Laced into three-pins, sweating
in the perfect ten above, skijor
harness snug on my hips, at last
I was in this February
air silent of most birds, not
in Anchorage's Tacoma-ness, its
five-lanes and conveniences, but on skis, in the mountains, an old dog
pulling me toward a cabin of logs,
its weather door a thorning of nails,
point out, to deter bears. Do you know this moment? When
you expand at last from the clench
of the daily, find yourself bodily glad,ss
at last discovering pride (or whatever word
we don't have for such pure chest-bursting) not
something to be stuffed into a pocket,
but vast and permissible.

 

 

 

I Am Lowing
-for Arctic Explorer Donald B. MacMillan

Chewing cud or
pissing into crabgrass, cows
orient their bodies toward the poles.

You're not surprised, Mac. You know what it is
to feel your iron self
pulled.

Deer, too, and other grazers
observed in fields shot by satellites
trend north/south.

I'm living in a city and it's loud.
The pole star is faint
through civic aurora.

When power lines cross herds,
animals redirect themselves
to that hummed path.

They don't mean to. Since moving here,
I've flown east/west a dozen times,
back north only once. Mac,

birds, whales, and bees align. I know
I yearn along a worn rut
in the earth's field. As you did.

I don't mind being unoriginal
in this way.

 

 

 

Midwinter: The Poet Imagines MacMillan
Eating Frozen Eider Eggs in Labrador


The day's been chopped in half, so why not this, too? Yellow
yolk surrounded by meat that looks like ice. In this, we eat

the absent day, eat the frozen season, mouth giving warmth
and, yes, tenderness to flesh that will never be mothered. Back home,

the Cape's long curl nestles eiders in the harbors. They mutter together
and dive, rise and ruffle, the sound on still days carrying into homes

where my mother would bend under the lamp glow and wash what others
gave her. A boy, I didn't know where the ducks went after winter. Just away.

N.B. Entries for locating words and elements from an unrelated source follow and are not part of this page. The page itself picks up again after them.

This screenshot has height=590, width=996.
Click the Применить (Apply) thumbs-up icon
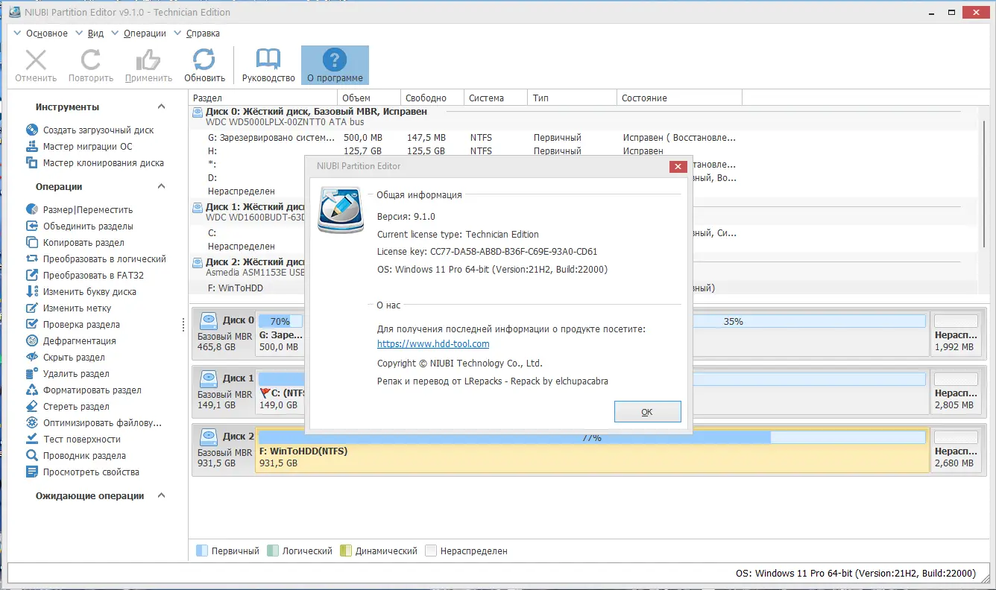[x=148, y=64]
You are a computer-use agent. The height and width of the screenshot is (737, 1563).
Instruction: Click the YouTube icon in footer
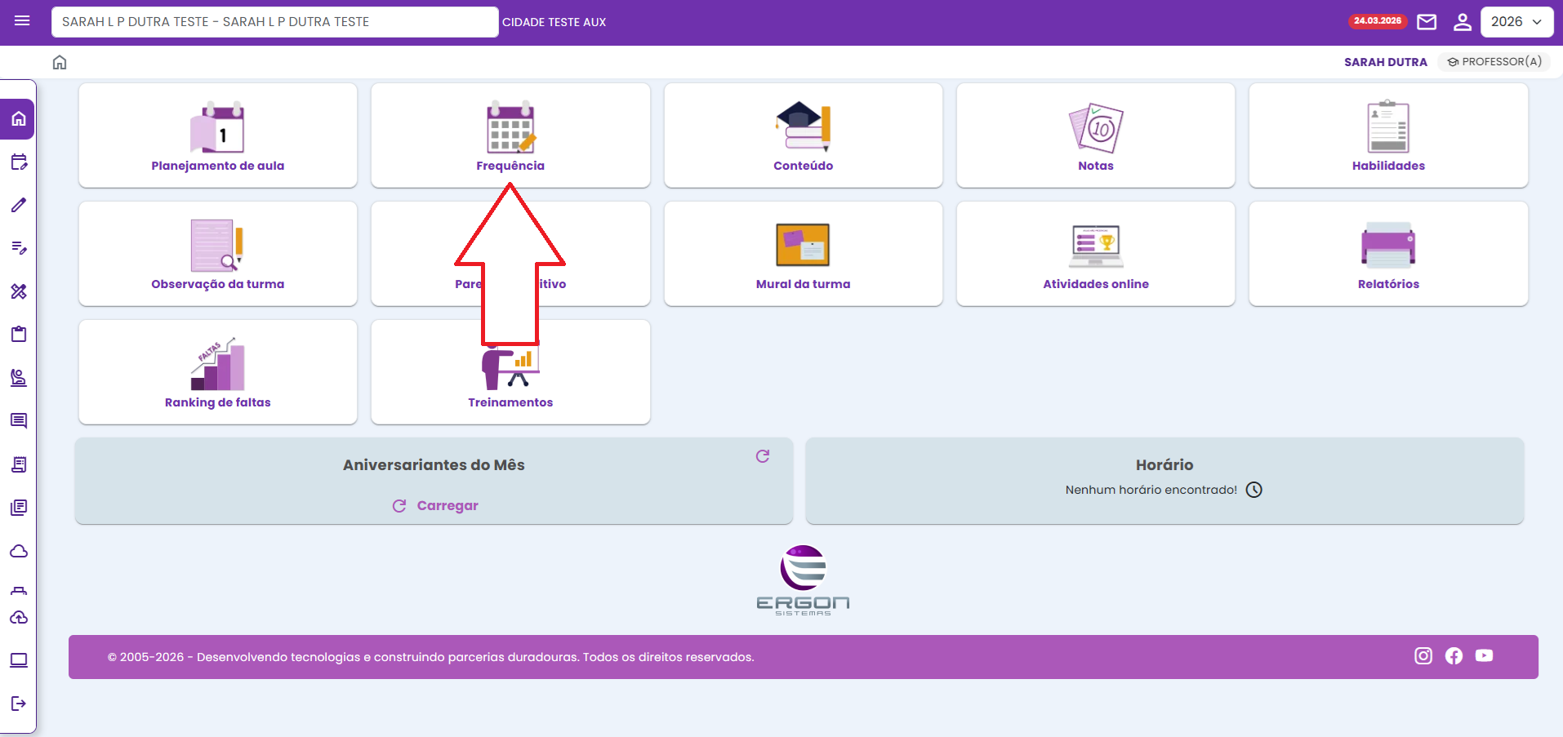pyautogui.click(x=1484, y=656)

In spring, what treasure to find eggs snug in breast-down laid for them on tundra. I filled
my dory to the gunwales, couldn't move for eggs, rowing like a woman stiff

in her joints, ginger with her bones. And now, November, my hatchet
through the hard, specked elliptical, my appetite for this land

that ate my father and so, cold seasons later, my mother.